研究課題
基盤研究(C)
樹脂とカーボンブラックから成る複合体は、固体高分子燃料電池(PEFC)用セパレータの部材となる候補の一つである。セパレータ用部材としては、発電電流が流れる方向の抵抗率を含む電気的性質とともに硬さ・折れ曲りにくさなどの機械的性質とそれらの温度依存性が重要である。【初年度】本年度は、バインダーとして熱可塑性エラステック樹脂(TPE)を選択した。(1)カーボンブラックの形状として、球状黒鉛(SG)と鱗片状黒鉛を選択した。貫通抵抗及び機械的強度の温度依存性より、鱗片状黒鉛に比べて球状黒鉛が優れていると結論された。
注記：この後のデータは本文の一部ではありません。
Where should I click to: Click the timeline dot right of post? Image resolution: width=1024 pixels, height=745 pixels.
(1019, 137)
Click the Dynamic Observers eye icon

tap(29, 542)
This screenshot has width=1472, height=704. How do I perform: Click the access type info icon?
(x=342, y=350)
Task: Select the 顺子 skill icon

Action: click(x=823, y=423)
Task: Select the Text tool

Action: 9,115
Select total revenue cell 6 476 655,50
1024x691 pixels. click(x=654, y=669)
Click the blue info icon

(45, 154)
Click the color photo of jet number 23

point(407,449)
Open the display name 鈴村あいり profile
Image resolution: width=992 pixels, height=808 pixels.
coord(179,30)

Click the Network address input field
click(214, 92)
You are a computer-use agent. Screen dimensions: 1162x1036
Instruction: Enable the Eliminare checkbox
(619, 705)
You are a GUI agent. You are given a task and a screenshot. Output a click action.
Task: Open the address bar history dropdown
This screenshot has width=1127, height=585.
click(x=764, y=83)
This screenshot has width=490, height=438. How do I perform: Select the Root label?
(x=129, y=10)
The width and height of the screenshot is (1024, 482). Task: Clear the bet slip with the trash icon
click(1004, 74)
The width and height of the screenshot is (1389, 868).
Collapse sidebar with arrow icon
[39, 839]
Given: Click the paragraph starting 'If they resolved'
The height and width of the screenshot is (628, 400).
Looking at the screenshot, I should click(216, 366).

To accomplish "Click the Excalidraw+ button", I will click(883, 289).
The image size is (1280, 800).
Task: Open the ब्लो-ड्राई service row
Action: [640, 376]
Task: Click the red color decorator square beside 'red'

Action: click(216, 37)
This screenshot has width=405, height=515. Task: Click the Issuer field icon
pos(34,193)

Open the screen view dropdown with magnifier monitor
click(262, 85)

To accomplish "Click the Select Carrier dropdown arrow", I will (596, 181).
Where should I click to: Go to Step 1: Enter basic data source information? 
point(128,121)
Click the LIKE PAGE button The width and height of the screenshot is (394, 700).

(2)複合体の超抵抗化の機構として、カーボンブラックの充填に伴うキャリア密度の増加に比べてキャリア移動度が大きく変化することによると結論された。【最終年度】耐熱性向上のために、ポリプロピレン(PP)、ポリフェニレンサルファイド(PPS)を選択し、SGを混練した複合体を作成した。更に、エポキシ樹脂より耐熱性に優れている両末端シラノールを含むポリジメチルシロキサンとエチルシリケートからなる有機-無機ハイブリッドの複合化を試みた。(3)NEDO目標値である抵抗率10mΩ・cm以下に至らなかったが、数十mΩ・cmまでは達成できた。一方、曲げ強度、曲げひずみに関しては、NEDO目標値である曲げ強度50MPa以上かつ曲げひずみ1%以上に対し、PPSでは達成可能となった。(4)複合化有機-無機ハイブリッドは、TPE複合体に比べて抵抗率は10倍、機械的強度は1/10であり、今後の検討が必要である。(5)耐久試験において、PPSから成る複合体では、電気・機械的特性においては大きな特性変化は確認されなかった。(6)PP、PPSに比べ耐熱性が劣るが、抵抗率が低いTPEとSGを用い、セパレータを試作し、単セルスタックを作製し、電流電圧特性試験、交流インピーダンス試験、定電流モード試験からPEFC及びセパレータ性能の評価を行った。試作セパレータ搭載の単セルスタックは定置用PEFCとして十分使用可能なセル電圧を有していることが示された。しかしながら、セパレータの貫通抵抗率の更なる低抵抗化が望まれる。